- TEXT EXTRACT:
How is the file tree stored inside the database?

bxff · November 14, 2022, 6:30pm

I am trying to create something somewhat similar to Syncthing, primarily I am struggling to understand how can I store file directories in a database efficiently.

From this article it seems like a flat tree is stored using a relative directory(e.g. ‘photos/etc/something.jpg’): Syncthing — How Scanning Works — Kastelo Inc.

If it is stored in such a manor how is a change in the root directory reflected onto the database? For example if I rename the photos directory with a lot of sub directories, then all of the sub directories path would need to change. I’d reckon this is not how things work, but then how do things work?

Thanks.

gadget · November 14, 2022, 7:16pm

For Syncthing’s internal database schema, the best place (and most definitive) resources are the documentation and source code:

With regards to the general question of storing directory path names efficiently in a database, a lot depends on the type of database being used and how compact it needs to be.

- LISTING:
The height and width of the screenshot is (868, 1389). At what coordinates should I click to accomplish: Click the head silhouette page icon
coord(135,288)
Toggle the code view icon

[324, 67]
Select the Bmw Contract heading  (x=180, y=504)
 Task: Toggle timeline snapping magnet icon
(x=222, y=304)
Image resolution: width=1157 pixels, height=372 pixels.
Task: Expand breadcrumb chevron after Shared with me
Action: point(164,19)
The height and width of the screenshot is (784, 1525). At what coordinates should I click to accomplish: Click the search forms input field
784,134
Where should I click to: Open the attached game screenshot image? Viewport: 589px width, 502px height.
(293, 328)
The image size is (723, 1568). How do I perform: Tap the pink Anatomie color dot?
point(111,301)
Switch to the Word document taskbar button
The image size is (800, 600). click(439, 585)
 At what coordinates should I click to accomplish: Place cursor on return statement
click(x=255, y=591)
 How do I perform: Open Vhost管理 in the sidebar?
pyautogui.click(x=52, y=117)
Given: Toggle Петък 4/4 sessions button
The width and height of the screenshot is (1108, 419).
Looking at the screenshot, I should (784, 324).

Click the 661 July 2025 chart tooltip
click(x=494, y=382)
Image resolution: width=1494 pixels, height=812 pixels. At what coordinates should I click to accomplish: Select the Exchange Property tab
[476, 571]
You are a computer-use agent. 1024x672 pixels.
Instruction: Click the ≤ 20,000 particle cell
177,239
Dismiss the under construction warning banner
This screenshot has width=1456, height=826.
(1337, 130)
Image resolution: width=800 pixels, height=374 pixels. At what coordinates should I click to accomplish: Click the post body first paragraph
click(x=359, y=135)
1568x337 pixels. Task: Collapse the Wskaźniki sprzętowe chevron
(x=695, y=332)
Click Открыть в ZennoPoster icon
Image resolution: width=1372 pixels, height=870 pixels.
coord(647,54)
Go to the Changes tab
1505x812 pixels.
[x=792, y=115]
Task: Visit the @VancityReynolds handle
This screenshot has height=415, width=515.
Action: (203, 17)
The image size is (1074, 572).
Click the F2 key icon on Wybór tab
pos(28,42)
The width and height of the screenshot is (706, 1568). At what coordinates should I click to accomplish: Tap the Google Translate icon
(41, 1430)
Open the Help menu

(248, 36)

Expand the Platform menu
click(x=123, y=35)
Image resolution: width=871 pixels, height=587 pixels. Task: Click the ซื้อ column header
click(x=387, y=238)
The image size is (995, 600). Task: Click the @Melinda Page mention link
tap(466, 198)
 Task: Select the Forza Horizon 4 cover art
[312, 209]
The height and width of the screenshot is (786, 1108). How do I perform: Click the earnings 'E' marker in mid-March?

- THINGS TO DO:
1 > In the Syncthing forum thread, which two resources does gadget call the best place for Syncthing's internal database schema?
2 > Reproduce the Syncthing forum thread between "gadget · November" and "needs to be.", inclusive.

- CORRECT ANSWERS:
1 > The documentation and the source code.

2 >
gadget · November 14, 2022, 7:16pm

For Syncthing’s internal database schema, the best place (and most definitive) resources are the documentation and source code:

With regards to the general question of storing directory path names efficiently in a database, a lot depends on the type of database being used and how compact it needs to be.